>> start DATA SECTION

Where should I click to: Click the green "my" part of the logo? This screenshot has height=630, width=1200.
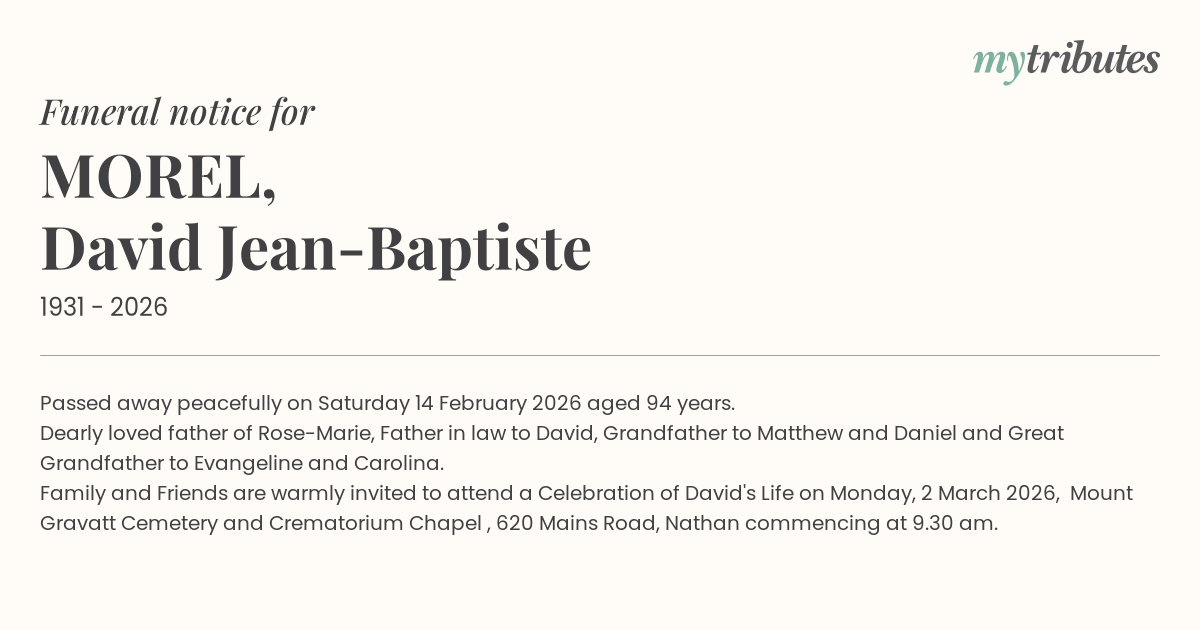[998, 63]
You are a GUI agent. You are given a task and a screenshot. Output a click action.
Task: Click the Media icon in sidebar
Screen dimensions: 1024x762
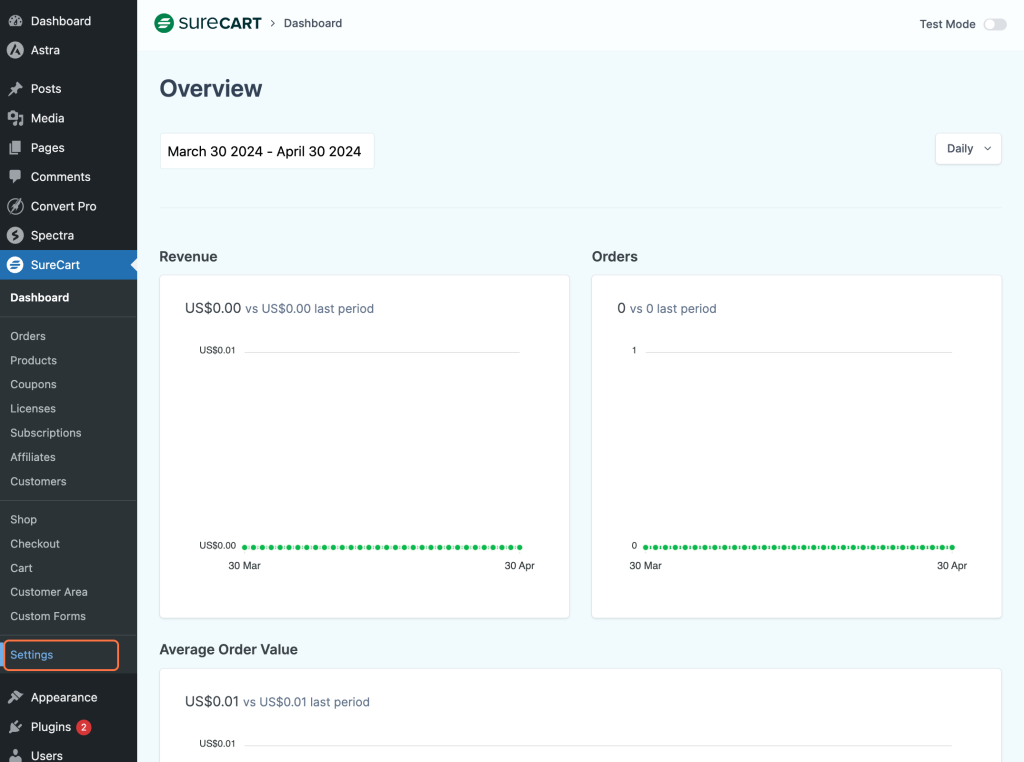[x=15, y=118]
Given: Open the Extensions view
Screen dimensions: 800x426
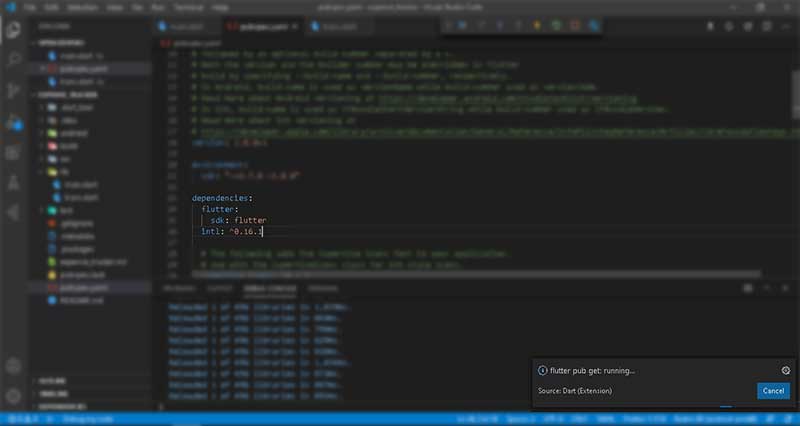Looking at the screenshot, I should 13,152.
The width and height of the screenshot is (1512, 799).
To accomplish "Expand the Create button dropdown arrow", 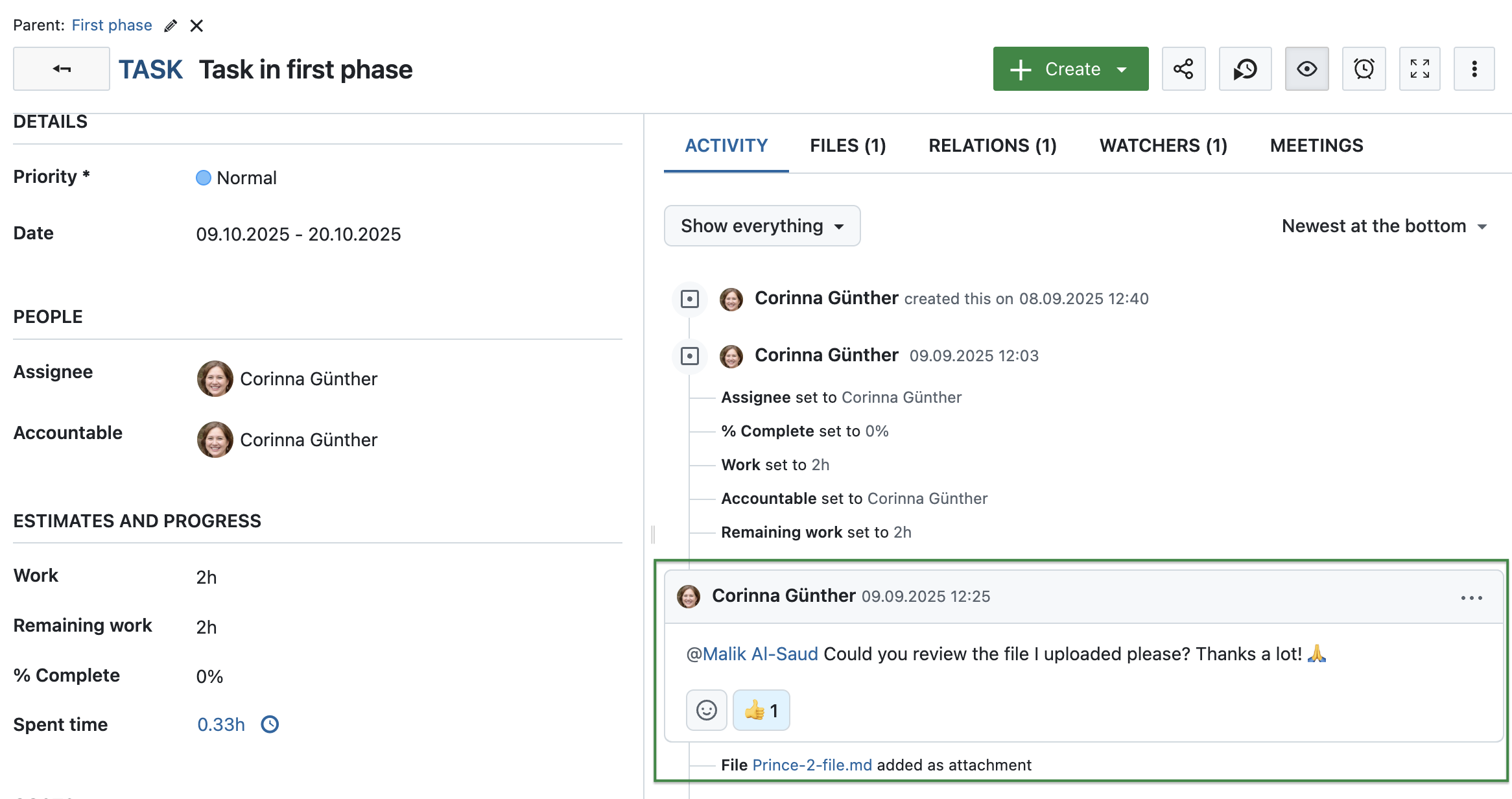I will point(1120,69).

>> end DATA SECTION
>> start DATA SECTION

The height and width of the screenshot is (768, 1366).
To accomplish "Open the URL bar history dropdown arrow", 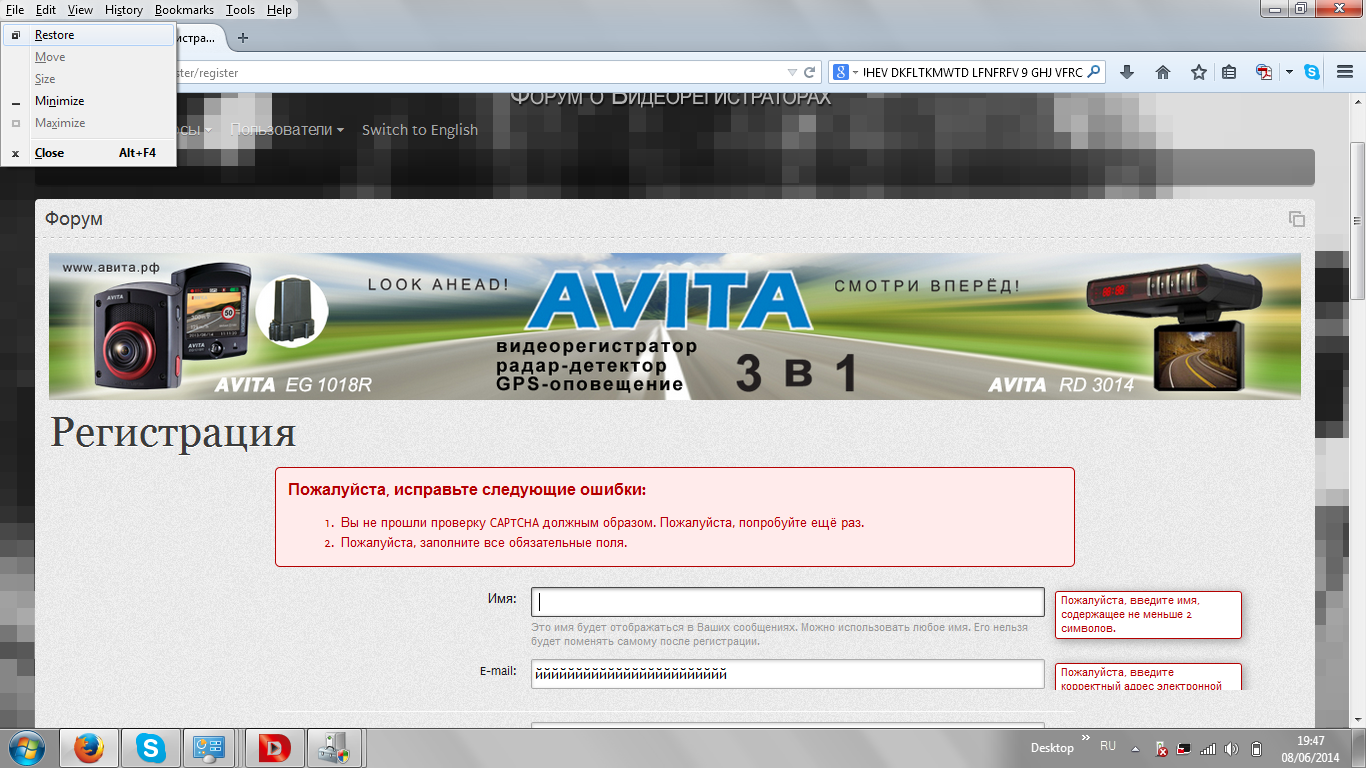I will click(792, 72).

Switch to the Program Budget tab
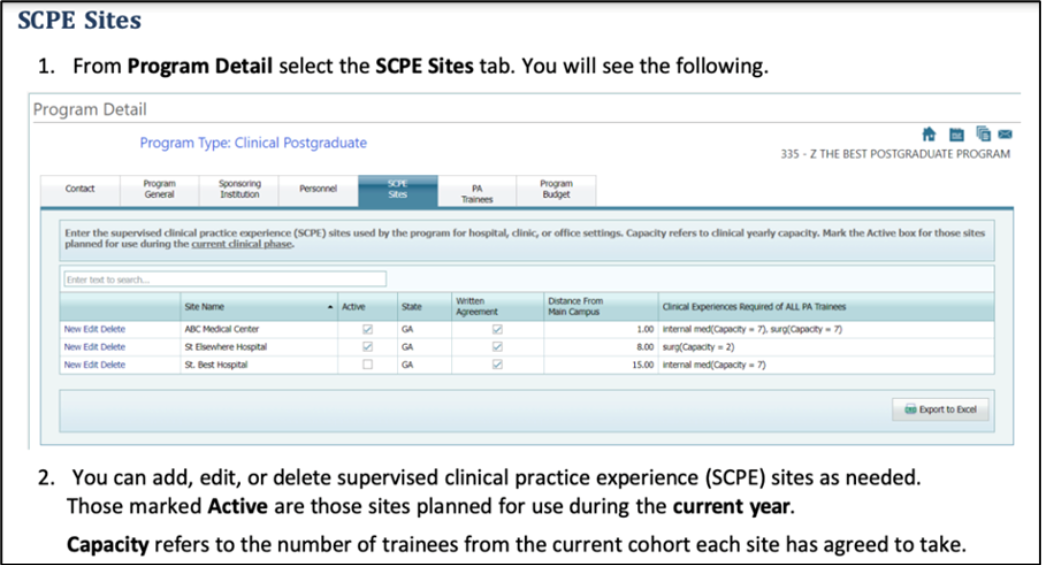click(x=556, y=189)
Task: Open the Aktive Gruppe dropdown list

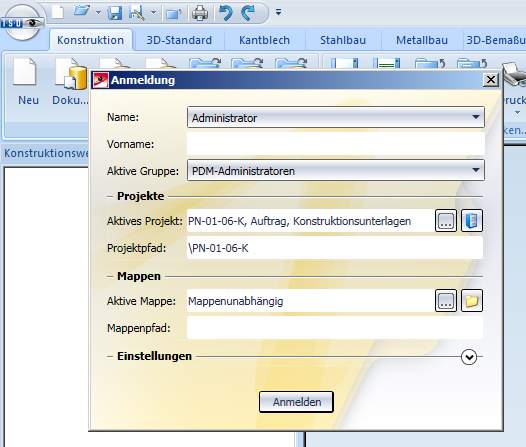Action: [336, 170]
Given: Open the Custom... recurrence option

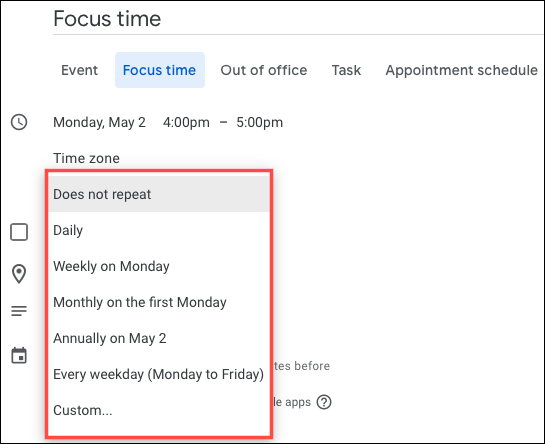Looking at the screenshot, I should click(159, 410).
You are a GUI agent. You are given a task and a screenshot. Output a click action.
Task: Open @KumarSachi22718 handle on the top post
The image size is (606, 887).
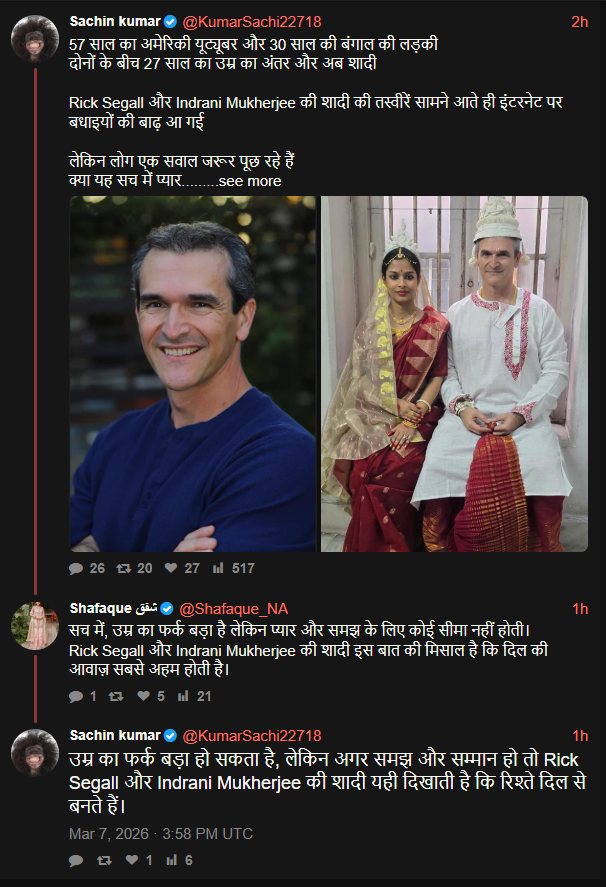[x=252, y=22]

>> end DATA SECTION
>> start DATA SECTION

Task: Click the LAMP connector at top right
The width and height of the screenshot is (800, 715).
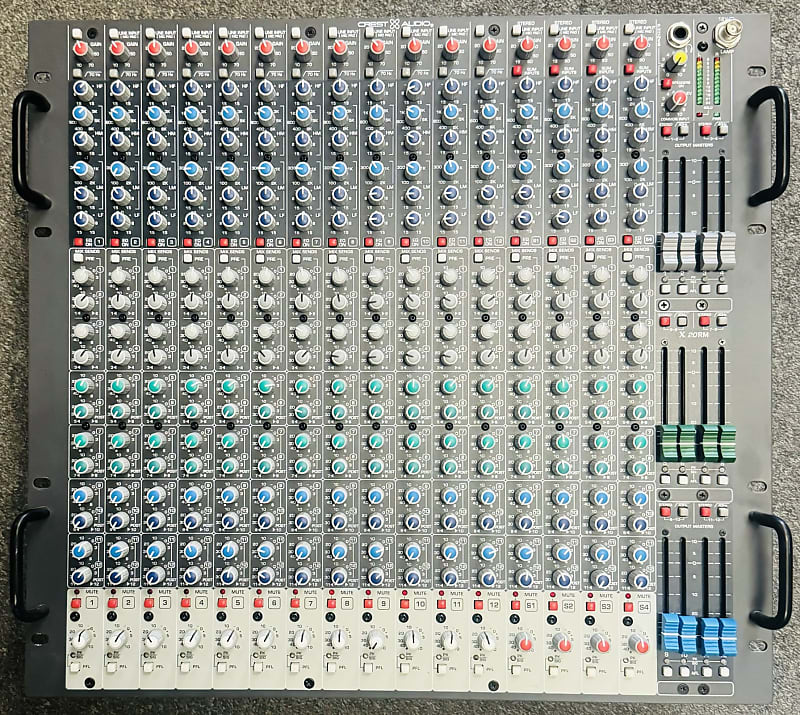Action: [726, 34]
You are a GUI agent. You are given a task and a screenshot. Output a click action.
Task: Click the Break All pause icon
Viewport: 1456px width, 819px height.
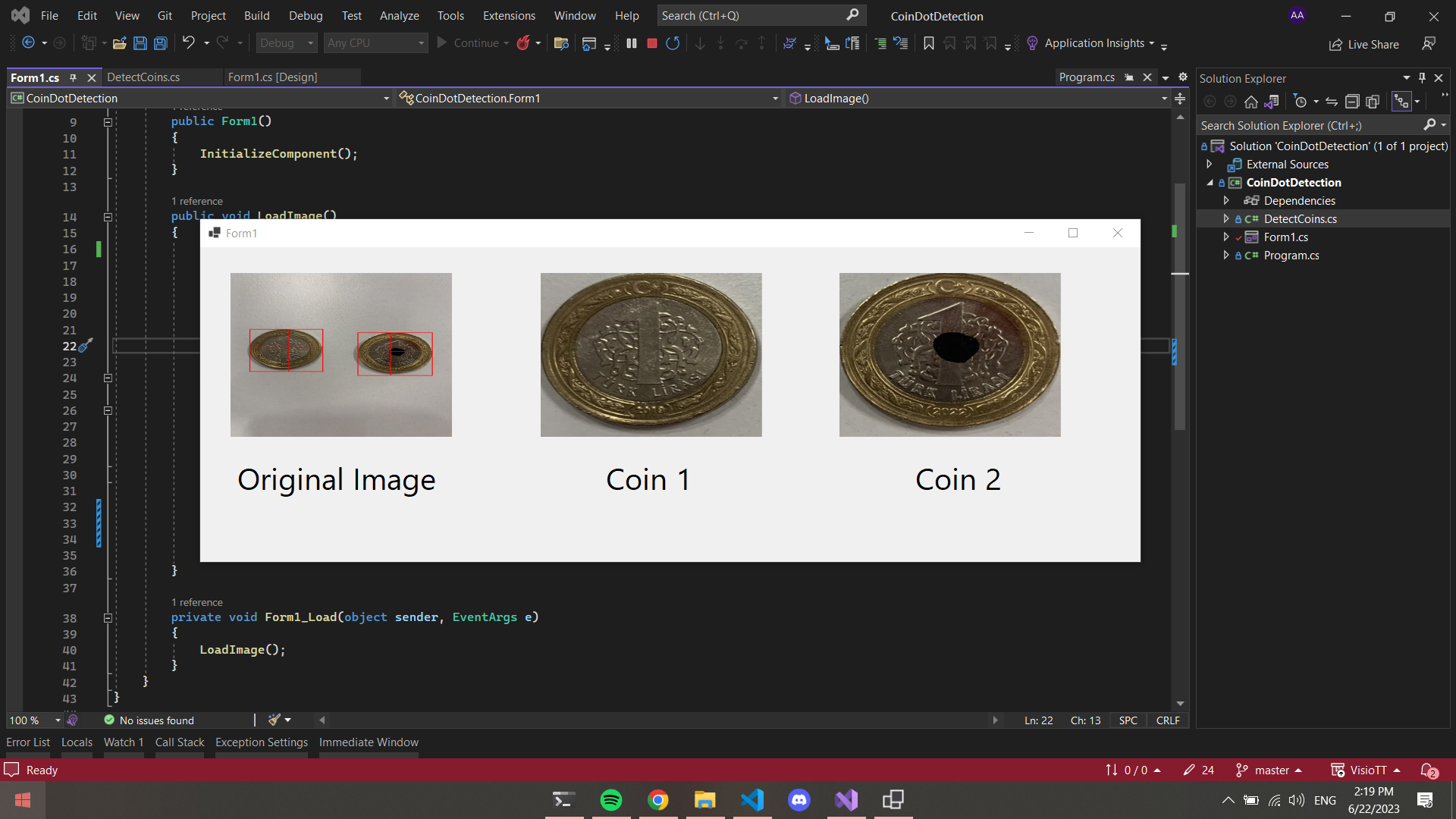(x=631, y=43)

>> end DATA SECTION

**WHAT NEEDS TO BE DONE**. Retype the lines of the material above, from the line containing "Switch to the Program Budget tab" through the line containing "[x=252, y=22]", both included, leaving out the pictures.

**THE RESULT**.
Switch to the Program Budget tab
click(x=556, y=189)
Task: Open the Aktive Gruppe dropdown list

Action: [336, 170]
Given: Open the Custom... recurrence option

Looking at the screenshot, I should click(159, 410).
You are a GUI agent. You are given a task and a screenshot. Output a click action.
Task: Open @KumarSachi22718 handle on the top post
The image size is (606, 887).
[x=252, y=22]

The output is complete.